Bundeskanzler Karl Nehammer plädiert in der „Krone“ dafür, aus der aktuellen Debatte die Emotionen herauszunehmen und dieselben Maßstäbe anzulegen wie bei anderen Beitrittswerbern - etwa auf dem Balkan.
Bundeskanzler Karl Nehammer spricht sich gegenüber der „Krone“ erneut für einen Zwischenschritt zwischen Zusammenarbeit und EU-Vollbeitritt für Staaten wie die Ukraine oder Moldau aus.
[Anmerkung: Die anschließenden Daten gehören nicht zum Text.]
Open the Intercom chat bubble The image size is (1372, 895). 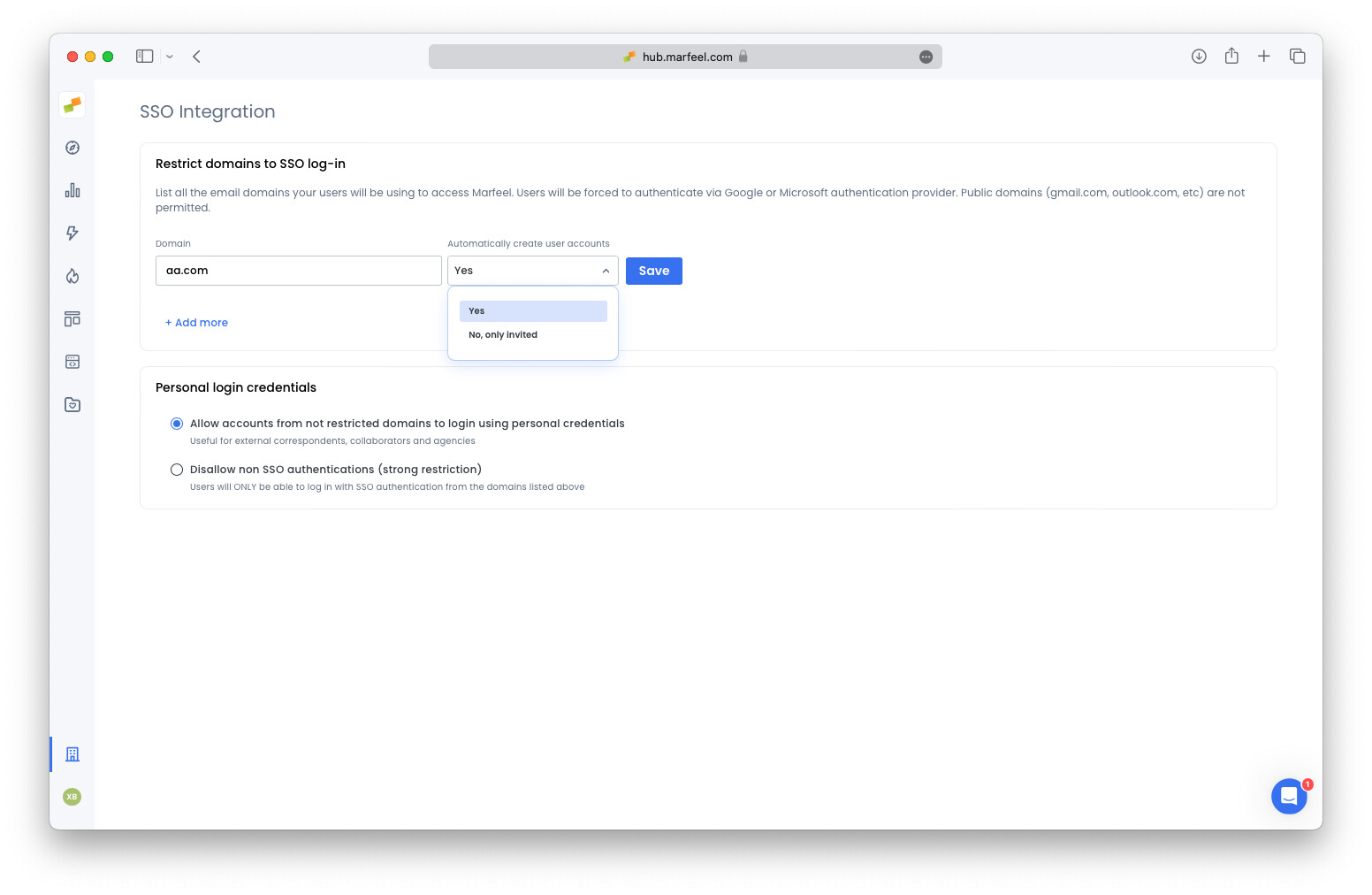tap(1289, 796)
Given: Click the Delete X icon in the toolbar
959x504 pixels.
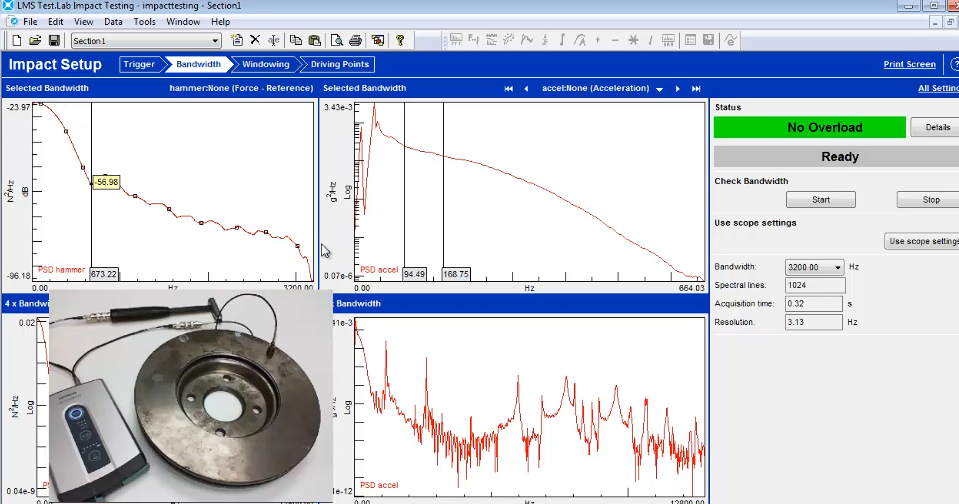Looking at the screenshot, I should [x=255, y=41].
In diesem Zusammenhang spricht der Bundeskanzler explizit von einem „Europäischen Vorbereitungsraum“ zur Annäherung an die Standards der EU.
Vollbeitritt nicht realistisch
„Uns eint das gleiche Ziel, wir alle wollen eine starke, unabhängige und wirtschaftlich erfolgreiche Ukraine“, sagt Bundeskanzler Karl Nehammer zur „Krone“. „Derzeit kämpft die Ukraine um ihr politisches und territoriales Überleben. All unsere Anstrengungen gelten in erster Linie der Beendigung des russischen Angriffskrieges. In so einer Phase kann ein schneller Vollbeitritt zur Europäischen Union ohnehin kein aktuelles Thema sein.“
Vielmehr müsse man „aus der aktuellen Debatte die Emotionen herausnehmen und dieselben Maßstäbe anwenden, die auch bei anderen Beitrittswerbern aus dem Westbalkan zur Anwendung kommen. Ein schneller Vollbeitritt der Ukraine ist aus meiner Sicht unrealistisch.“
Die EU sollte einen „Europäischen Vorbereitungsraum“ schaffen, der es ermögliche, die Zusammenarbeit Schritt für Schritt zu stärken und sich immer besser an die EU-Standards anzupassen. Österreich habe das jahrzehntelang so gemacht mit europäischen Freihandelsabkommen, bis es 1995 EU-Mitglied geworden sei.
„In der aktuellen Debatte geht es sehr viel um entweder - oder“, so der Kanzler. „Es wird wenig über praktische Möglichkeiten nachgedacht, die eine enge Anbindung an die EU in vielen Bereichen ermöglichen und die Ukraine wirtschaftlich stärken. Genau das braucht es jetzt aber. Ich unterstützte daher auch die interessante Idee des französischen Präsidenten Macron, eine ,Europäische Politische Gemeinschaft‘ einzurichten.“
Schrittweise Kooperation
Laut Bundeskanzleramt ist in diversen Bereichen eine enge und schrittweise Kooperation der EU mit der Ukraine möglich, ähnlich, wie das auch die französischen Vorschläge vorsehen würden. Außenminister Alexander Schallenberg und Europaministerin Karoline Edtstadler sind mit diesen Vorschlägen bereits an die EU-Partner herangetreten.
Konkret genannt werden: der Handel, neben dem Warenverkehr vor allem auch auf dem Dienstleistungssektor; die Energie- und Klimapolitik, etwa bei der Speicherung von Gas, erneuerbarer Energie und Wasserstofftechnologie; der Verkehr, zum Beispiel der grenzüberschreitende Straßenbau; die Bereiche Wissenschaft und Bildung; die Ernährungssicherheit sowie die gemeinsame Außen-, Sicherheits- und Verteidigungspolitik.
Fortschritte in diesen Bereichen würden auch eine bessere Bekämpfung der Korruption ermöglichen, heißt es aus dem Kanzleramt. Damit würde auch mehr Zugang zu EU-Fördermitteln möglich werden. Die Zusammenarbeit könnte letztlich jener mit den EFTA-Staaten gleichen - also mit der Schweiz, Liechtenstein, Island und Norwegen.
Beim kommenden Europäischen Rat Ende Juni wird es auch darum gehen, ob die EU der Ukraine den Kandidatenstatus zuerkennen soll. Vor allem ehemalige Ostblockstaaten wie Polen oder Litauen drängen massiv in diese Richtung. Staaten wie Frankreich, Deutschland oder auch Österreich haben massive Bedenken. Und das vollkommen zu Recht. Dieses Fenster wider besseres Wissen zu öffnen wäre nicht korrekt, sondern verlogen.